In regards to Tiffany, I'm extremely proud of her, I really am. I am happy she is experiencing the world and doing what she feels she needs to do. I believe that God calls people to certain positions in their lives and they need not "Hide Their Talents" (The parable of Christ in the New Testament when his servants hid their talents at the last day the Lord takes away the talents from the one who hid it and never multiplied his talents) At the same time, I hope it's for the right reasons. In all honesty and truth, the things I am doing is not for anyone but myself, the God that gave me life, and for his children that often persecute, mock, or love me. I don't pride in the recognition I have or for the callings I've received in the mission. If it were up to me, I would have it that I got no callings, I do like leading missionaries here, but when you become a leader, the other missionaries from your batch take it to heart and there is always people comparing themselves it gets really old. It also gets really difficult because you need to be an example all the time and you answer for all their mistakes, which I know you are used to. I just hope Tiffany is gaining self-confidence, is finding out who she is, doing things for the right reasons, and discovering how great God is.
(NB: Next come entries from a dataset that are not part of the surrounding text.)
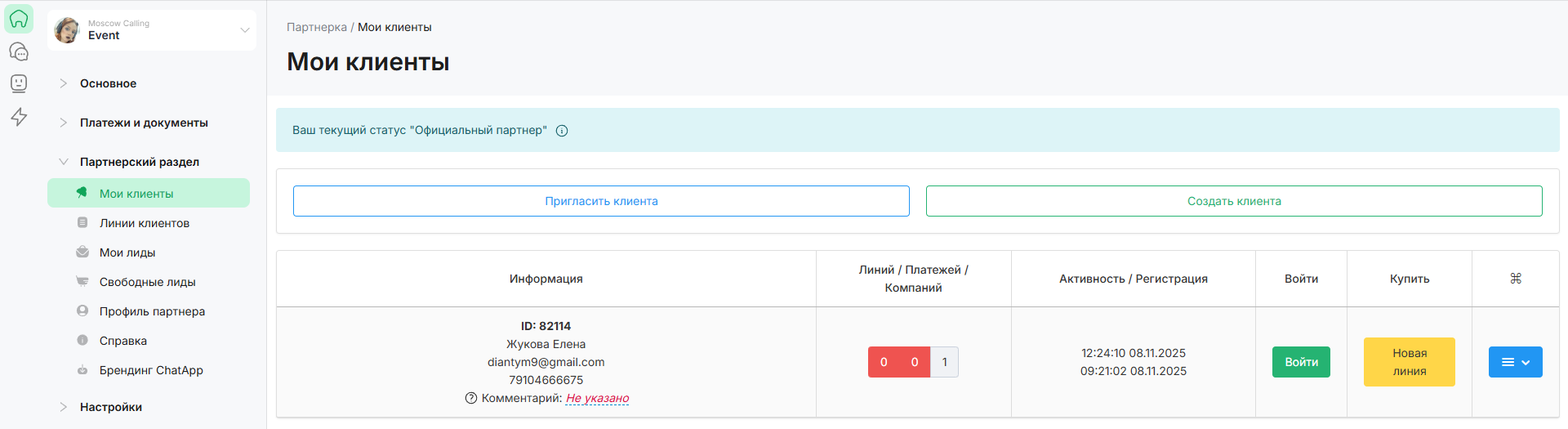1568x429 pixels.
Task: Expand the Настройки sidebar section
Action: click(110, 407)
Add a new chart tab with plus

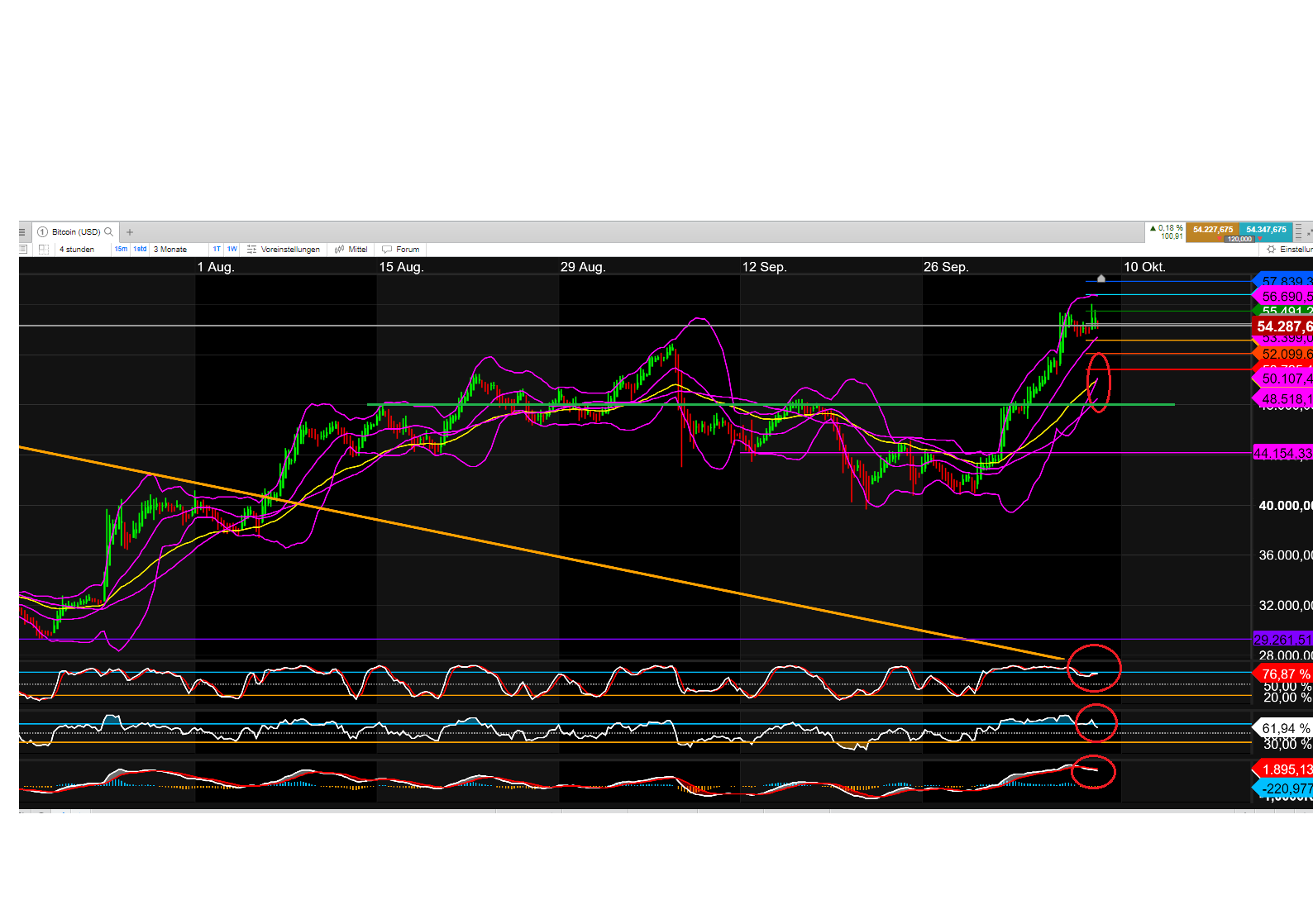(x=130, y=232)
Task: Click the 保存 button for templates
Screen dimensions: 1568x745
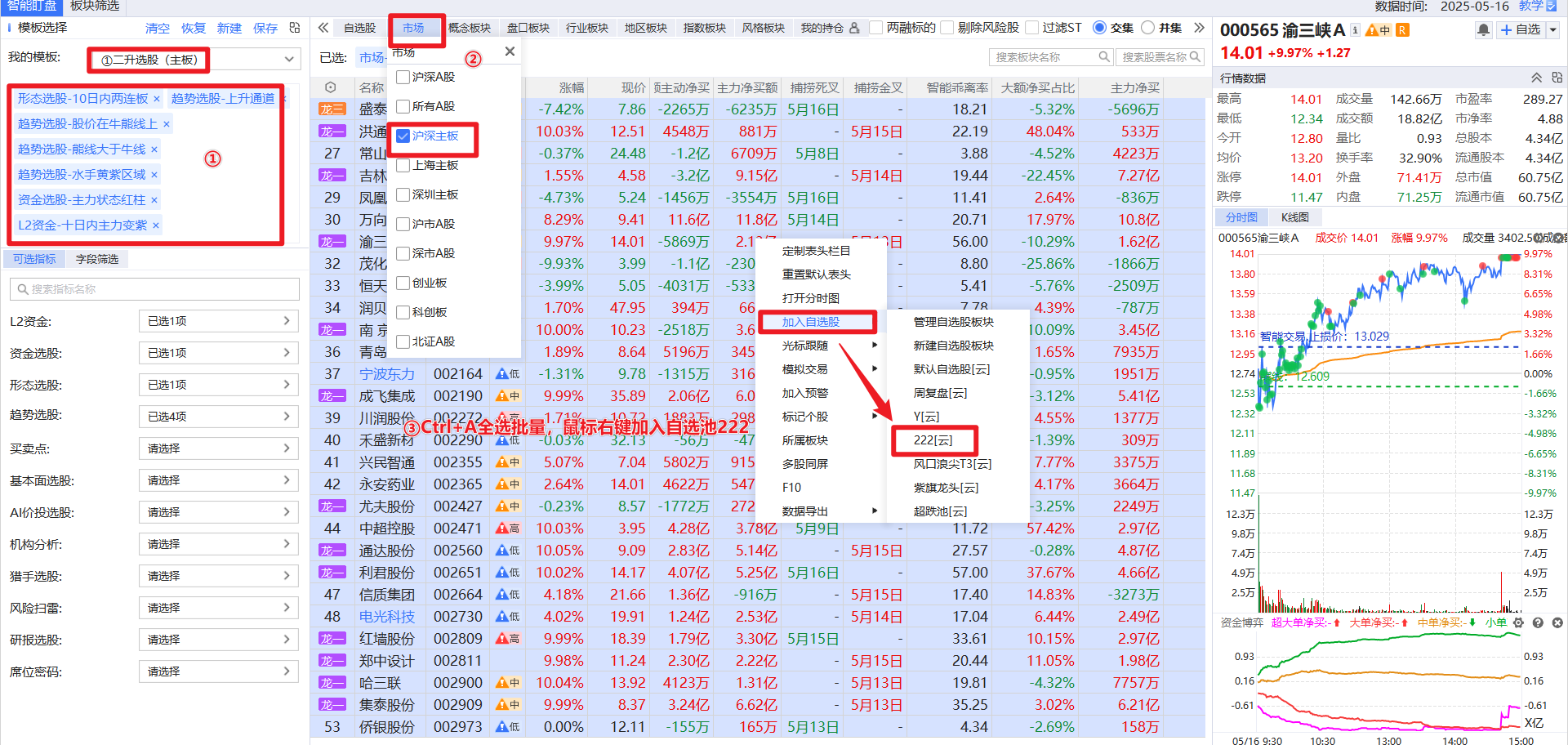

Zachary, I couldn't be happier than I am in him right now, I really see the tremendous blessings being poured at on everyone of my family, ESPECIALLY him. I love him and have all trust in what he is doing. I know him; he is my best friend, my little brother, and my inspiration. I look at the football picture you sent almost every morning and I smile, I'm so excited to come back and watch his Junior and Senior games. However, at the same time I am so scared for him. That story about that kid who "Roids" I'm afraid he is in a time in his life where there’s a ton of GOOD and BAD influences. I know exactly what goes on in High School. I was young once too ;), I have friends who fell into the darkness of drugs, steroids, drinking, and even the obsession of sex and immortality. My only advice for you Bro, is stay up man. Be real, be smart, and don’t do anything stupid. Like Joseph from the Old Testament story, RUN If you have to (Thanks Sister Morris) Don't get caught up in trying to be better than everyone, don't get caught up in Pride. Stay humble I promise you it's worth it, If you want an example of who you should be...look at Floyd Mayweather, he's an amazing athlete, but look at the way he conducts himself, his arrogance and pride bespeaks ignorance and lack of intelligence. You will do amazing things!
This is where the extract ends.